**What to produce:**
Both the line containing "Task: Click Warriors" and the line containing "Click Harry Spoelstra's small avatar" belong to the span. Output exactly that span from the listing below, and nothing outside it.

**Records supplied:**
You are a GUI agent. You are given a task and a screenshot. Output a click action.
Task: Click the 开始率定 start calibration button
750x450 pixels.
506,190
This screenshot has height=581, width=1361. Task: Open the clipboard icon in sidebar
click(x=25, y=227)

---

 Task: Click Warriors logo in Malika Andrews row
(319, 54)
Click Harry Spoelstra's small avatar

==

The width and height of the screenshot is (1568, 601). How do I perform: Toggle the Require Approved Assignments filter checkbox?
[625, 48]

**Exercise response:**
 Task: Click Warriors logo in Malika Andrews row
(319, 54)
Click Harry Spoelstra's small avatar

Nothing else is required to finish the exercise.